What the task asks: Rewrite the entries below, changing every occurrence of "accomplish" to "complete" and leaving all other text as it is.

═════ Source records ═════

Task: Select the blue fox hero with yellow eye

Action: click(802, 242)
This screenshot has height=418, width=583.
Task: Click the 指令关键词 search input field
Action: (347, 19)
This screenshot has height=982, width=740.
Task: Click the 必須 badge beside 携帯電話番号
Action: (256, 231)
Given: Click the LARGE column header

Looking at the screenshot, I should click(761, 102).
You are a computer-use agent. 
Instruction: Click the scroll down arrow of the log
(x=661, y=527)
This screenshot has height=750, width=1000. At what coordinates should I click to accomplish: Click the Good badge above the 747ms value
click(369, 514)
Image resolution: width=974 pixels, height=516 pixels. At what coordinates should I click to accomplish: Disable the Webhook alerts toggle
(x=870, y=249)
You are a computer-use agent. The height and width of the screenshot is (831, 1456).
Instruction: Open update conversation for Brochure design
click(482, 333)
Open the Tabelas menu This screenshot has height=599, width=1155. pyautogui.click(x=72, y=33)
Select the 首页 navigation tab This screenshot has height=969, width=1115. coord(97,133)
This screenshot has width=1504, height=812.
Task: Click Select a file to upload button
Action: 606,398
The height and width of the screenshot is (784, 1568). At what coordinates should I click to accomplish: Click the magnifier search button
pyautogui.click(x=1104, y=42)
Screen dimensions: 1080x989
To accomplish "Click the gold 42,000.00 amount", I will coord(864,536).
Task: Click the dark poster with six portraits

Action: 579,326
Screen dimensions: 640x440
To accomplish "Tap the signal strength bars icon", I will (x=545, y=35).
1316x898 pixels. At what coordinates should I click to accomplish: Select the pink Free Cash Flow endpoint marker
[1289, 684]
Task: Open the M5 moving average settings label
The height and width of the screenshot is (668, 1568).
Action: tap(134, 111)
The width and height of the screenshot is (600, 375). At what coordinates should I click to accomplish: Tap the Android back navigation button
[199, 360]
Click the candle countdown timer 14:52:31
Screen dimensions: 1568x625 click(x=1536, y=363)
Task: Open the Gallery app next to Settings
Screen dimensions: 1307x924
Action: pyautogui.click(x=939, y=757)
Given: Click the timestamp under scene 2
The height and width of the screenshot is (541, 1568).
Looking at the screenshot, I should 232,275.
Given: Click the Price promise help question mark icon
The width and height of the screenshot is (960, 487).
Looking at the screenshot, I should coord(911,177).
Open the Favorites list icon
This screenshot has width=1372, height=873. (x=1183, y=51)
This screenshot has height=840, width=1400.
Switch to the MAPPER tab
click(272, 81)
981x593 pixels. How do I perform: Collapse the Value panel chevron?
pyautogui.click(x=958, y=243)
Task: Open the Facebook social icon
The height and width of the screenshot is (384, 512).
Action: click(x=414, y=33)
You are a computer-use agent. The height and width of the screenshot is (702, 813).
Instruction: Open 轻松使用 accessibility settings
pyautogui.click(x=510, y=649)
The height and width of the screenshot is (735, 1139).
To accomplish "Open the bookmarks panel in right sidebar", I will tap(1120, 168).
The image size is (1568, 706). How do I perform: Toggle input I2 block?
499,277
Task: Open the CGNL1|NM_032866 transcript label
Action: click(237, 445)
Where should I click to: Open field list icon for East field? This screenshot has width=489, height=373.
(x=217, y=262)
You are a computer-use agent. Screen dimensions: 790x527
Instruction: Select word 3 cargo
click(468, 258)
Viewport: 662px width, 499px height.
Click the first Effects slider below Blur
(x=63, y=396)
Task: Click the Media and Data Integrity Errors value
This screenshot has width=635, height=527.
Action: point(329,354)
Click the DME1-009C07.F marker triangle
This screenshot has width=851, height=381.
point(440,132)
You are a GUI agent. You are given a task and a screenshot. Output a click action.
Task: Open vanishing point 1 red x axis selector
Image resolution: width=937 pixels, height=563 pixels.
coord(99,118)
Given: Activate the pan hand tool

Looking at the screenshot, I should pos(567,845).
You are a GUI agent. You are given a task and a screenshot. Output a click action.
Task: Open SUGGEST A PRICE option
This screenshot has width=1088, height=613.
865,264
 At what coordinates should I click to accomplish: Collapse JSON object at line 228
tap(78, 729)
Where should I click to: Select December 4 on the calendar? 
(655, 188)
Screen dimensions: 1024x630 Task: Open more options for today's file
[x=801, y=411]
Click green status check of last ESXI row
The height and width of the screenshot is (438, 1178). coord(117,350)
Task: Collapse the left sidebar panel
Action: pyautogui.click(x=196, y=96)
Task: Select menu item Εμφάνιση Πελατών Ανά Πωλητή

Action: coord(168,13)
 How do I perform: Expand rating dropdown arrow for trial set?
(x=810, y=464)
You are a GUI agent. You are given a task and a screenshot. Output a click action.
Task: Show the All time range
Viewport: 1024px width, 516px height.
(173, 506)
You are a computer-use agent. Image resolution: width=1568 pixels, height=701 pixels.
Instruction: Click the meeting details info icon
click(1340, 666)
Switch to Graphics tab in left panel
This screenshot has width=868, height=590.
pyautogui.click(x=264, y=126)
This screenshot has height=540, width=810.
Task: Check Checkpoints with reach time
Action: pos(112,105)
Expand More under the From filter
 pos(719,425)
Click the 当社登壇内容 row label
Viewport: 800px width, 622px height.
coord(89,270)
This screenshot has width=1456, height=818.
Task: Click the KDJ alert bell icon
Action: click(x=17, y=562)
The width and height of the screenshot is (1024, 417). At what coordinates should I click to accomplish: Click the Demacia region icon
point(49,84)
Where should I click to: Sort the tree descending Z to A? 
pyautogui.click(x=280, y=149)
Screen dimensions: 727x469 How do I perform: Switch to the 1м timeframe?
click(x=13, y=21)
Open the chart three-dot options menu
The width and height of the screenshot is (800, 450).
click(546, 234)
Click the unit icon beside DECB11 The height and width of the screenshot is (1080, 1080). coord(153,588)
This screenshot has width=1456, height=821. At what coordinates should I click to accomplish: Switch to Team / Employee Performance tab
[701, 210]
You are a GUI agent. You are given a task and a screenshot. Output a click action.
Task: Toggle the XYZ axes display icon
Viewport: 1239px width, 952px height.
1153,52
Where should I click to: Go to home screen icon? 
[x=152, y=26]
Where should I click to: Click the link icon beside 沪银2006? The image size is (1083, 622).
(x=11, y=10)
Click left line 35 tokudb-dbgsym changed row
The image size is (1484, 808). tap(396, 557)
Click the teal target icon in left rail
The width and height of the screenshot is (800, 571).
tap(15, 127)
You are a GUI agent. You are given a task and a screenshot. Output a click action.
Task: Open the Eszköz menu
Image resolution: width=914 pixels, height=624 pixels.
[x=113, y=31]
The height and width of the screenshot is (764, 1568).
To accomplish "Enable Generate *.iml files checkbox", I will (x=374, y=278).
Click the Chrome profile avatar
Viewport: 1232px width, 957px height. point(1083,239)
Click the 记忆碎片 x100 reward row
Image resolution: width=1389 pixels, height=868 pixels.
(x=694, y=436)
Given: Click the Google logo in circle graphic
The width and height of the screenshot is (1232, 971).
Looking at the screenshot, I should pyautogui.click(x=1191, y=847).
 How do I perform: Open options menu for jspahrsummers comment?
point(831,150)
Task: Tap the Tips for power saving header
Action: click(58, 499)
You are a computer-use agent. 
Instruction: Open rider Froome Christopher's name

═════

Exercise answer:
Task: Select the blue fox hero with yellow eye

Action: click(802, 242)
This screenshot has height=418, width=583.
Task: Click the 指令关键词 search input field
Action: (347, 19)
This screenshot has height=982, width=740.
Task: Click the 必須 badge beside 携帯電話番号
Action: (256, 231)
Given: Click the LARGE column header

Looking at the screenshot, I should click(761, 102).
You are a computer-use agent. 
Instruction: Click the scroll down arrow of the log
(x=661, y=527)
This screenshot has height=750, width=1000. At what coordinates should I click to complete: Click the Good badge above the 747ms value
click(369, 514)
Image resolution: width=974 pixels, height=516 pixels. At what coordinates should I click to complete: Disable the Webhook alerts toggle
(x=870, y=249)
You are a computer-use agent. The height and width of the screenshot is (831, 1456).
Instruction: Open update conversation for Brochure design
click(482, 333)
Open the Tabelas menu This screenshot has height=599, width=1155. pyautogui.click(x=72, y=33)
Select the 首页 navigation tab This screenshot has height=969, width=1115. coord(97,133)
This screenshot has width=1504, height=812.
Task: Click Select a file to upload button
Action: 606,398
The height and width of the screenshot is (784, 1568). At what coordinates should I click to complete: Click the magnifier search button
pyautogui.click(x=1104, y=42)
Screen dimensions: 1080x989
To complete "Click the gold 42,000.00 amount", I will coord(864,536).
Task: Click the dark poster with six portraits

Action: 579,326
Screen dimensions: 640x440
To complete "Tap the signal strength bars icon", I will (x=545, y=35).
1316x898 pixels. At what coordinates should I click to complete: Select the pink Free Cash Flow endpoint marker
[1289, 684]
Task: Open the M5 moving average settings label
The height and width of the screenshot is (668, 1568).
Action: tap(134, 111)
The width and height of the screenshot is (600, 375). At what coordinates should I click to complete: Tap the Android back navigation button
[199, 360]
Click the candle countdown timer 14:52:31
Screen dimensions: 1568x625 click(x=1536, y=363)
Task: Open the Gallery app next to Settings
Screen dimensions: 1307x924
Action: pyautogui.click(x=939, y=757)
Given: Click the timestamp under scene 2
The height and width of the screenshot is (541, 1568).
Looking at the screenshot, I should 232,275.
Given: Click the Price promise help question mark icon
The width and height of the screenshot is (960, 487).
Looking at the screenshot, I should coord(911,177).
Open the Favorites list icon
This screenshot has width=1372, height=873. (x=1183, y=51)
This screenshot has height=840, width=1400.
Switch to the MAPPER tab
click(272, 81)
981x593 pixels. How do I perform: Collapse the Value panel chevron?
pyautogui.click(x=958, y=243)
Task: Open the Facebook social icon
The height and width of the screenshot is (384, 512).
Action: click(x=414, y=33)
You are a computer-use agent. The height and width of the screenshot is (702, 813).
Instruction: Open 轻松使用 accessibility settings
pyautogui.click(x=510, y=649)
The height and width of the screenshot is (735, 1139).
To complete "Open the bookmarks panel in right sidebar", I will tap(1120, 168).
The image size is (1568, 706). How do I perform: Toggle input I2 block?
499,277
Task: Open the CGNL1|NM_032866 transcript label
Action: click(237, 445)
Where should I click to: Open field list icon for East field? This screenshot has width=489, height=373.
(x=217, y=262)
You are a computer-use agent. Screen dimensions: 790x527
Instruction: Select word 3 cargo
click(468, 258)
Viewport: 662px width, 499px height.
Click the first Effects slider below Blur
(x=63, y=396)
Task: Click the Media and Data Integrity Errors value
This screenshot has width=635, height=527.
Action: point(329,354)
Click the DME1-009C07.F marker triangle
This screenshot has width=851, height=381.
point(440,132)
You are a GUI agent. You are given a task and a screenshot. Output a click action.
Task: Open vanishing point 1 red x axis selector
Image resolution: width=937 pixels, height=563 pixels.
coord(99,118)
Given: Activate the pan hand tool

Looking at the screenshot, I should pos(567,845).
You are a GUI agent. You are given a task and a screenshot. Output a click action.
Task: Open SUGGEST A PRICE option
This screenshot has width=1088, height=613.
865,264
 At what coordinates should I click to complete: Collapse JSON object at line 228
tap(78, 729)
Where should I click to: Select December 4 on the calendar? 
(655, 188)
Screen dimensions: 1024x630 Task: Open more options for today's file
[x=801, y=411]
Click green status check of last ESXI row
The height and width of the screenshot is (438, 1178). coord(117,350)
Task: Collapse the left sidebar panel
Action: pyautogui.click(x=196, y=96)
Task: Select menu item Εμφάνιση Πελατών Ανά Πωλητή

Action: coord(168,13)
 How do I perform: Expand rating dropdown arrow for trial set?
(x=810, y=464)
You are a GUI agent. You are given a task and a screenshot. Output a click action.
Task: Show the All time range
Viewport: 1024px width, 516px height.
(173, 506)
You are a computer-use agent. Image resolution: width=1568 pixels, height=701 pixels.
Instruction: Click the meeting details info icon
click(1340, 666)
Switch to Graphics tab in left panel
This screenshot has width=868, height=590.
pyautogui.click(x=264, y=126)
This screenshot has height=540, width=810.
Task: Check Checkpoints with reach time
Action: pos(112,105)
Expand More under the From filter
 pos(719,425)
Click the 当社登壇内容 row label
Viewport: 800px width, 622px height.
coord(89,270)
This screenshot has width=1456, height=818.
Task: Click the KDJ alert bell icon
Action: click(x=17, y=562)
The width and height of the screenshot is (1024, 417). At what coordinates should I click to complete: Click the Demacia region icon
point(49,84)
Where should I click to: Sort the tree descending Z to A? 
pyautogui.click(x=280, y=149)
Screen dimensions: 727x469 How do I perform: Switch to the 1м timeframe?
click(x=13, y=21)
Open the chart three-dot options menu
The width and height of the screenshot is (800, 450).
click(546, 234)
Click the unit icon beside DECB11 The height and width of the screenshot is (1080, 1080). coord(153,588)
This screenshot has width=1456, height=821. At what coordinates should I click to complete: Switch to Team / Employee Performance tab
[701, 210]
You are a GUI agent. You are given a task and a screenshot. Output a click action.
Task: Toggle the XYZ axes display icon
Viewport: 1239px width, 952px height.
1153,52
Where should I click to: Go to home screen icon? 
[x=152, y=26]
Where should I click to: Click the link icon beside 沪银2006? The image size is (1083, 622).
(x=11, y=10)
Click left line 35 tokudb-dbgsym changed row
The image size is (1484, 808). tap(396, 557)
Click the teal target icon in left rail
The width and height of the screenshot is (800, 571).
tap(15, 127)
You are a GUI agent. You are given a task and a screenshot. Output a click action.
Task: Open the Eszköz menu
Image resolution: width=914 pixels, height=624 pixels.
[x=113, y=31]
The height and width of the screenshot is (764, 1568).
To complete "Enable Generate *.iml files checkbox", I will (x=374, y=278).
Click the Chrome profile avatar
Viewport: 1232px width, 957px height. point(1083,239)
Click the 记忆碎片 x100 reward row
Image resolution: width=1389 pixels, height=868 pixels.
(x=694, y=436)
Given: Click the Google logo in circle graphic
The width and height of the screenshot is (1232, 971).
Looking at the screenshot, I should pyautogui.click(x=1191, y=847).
 How do I perform: Open options menu for jspahrsummers comment?
point(831,150)
Task: Tap the Tips for power saving header
Action: click(58, 499)
You are a computer-use agent. 
Instruction: Open rider Froome Christopher's name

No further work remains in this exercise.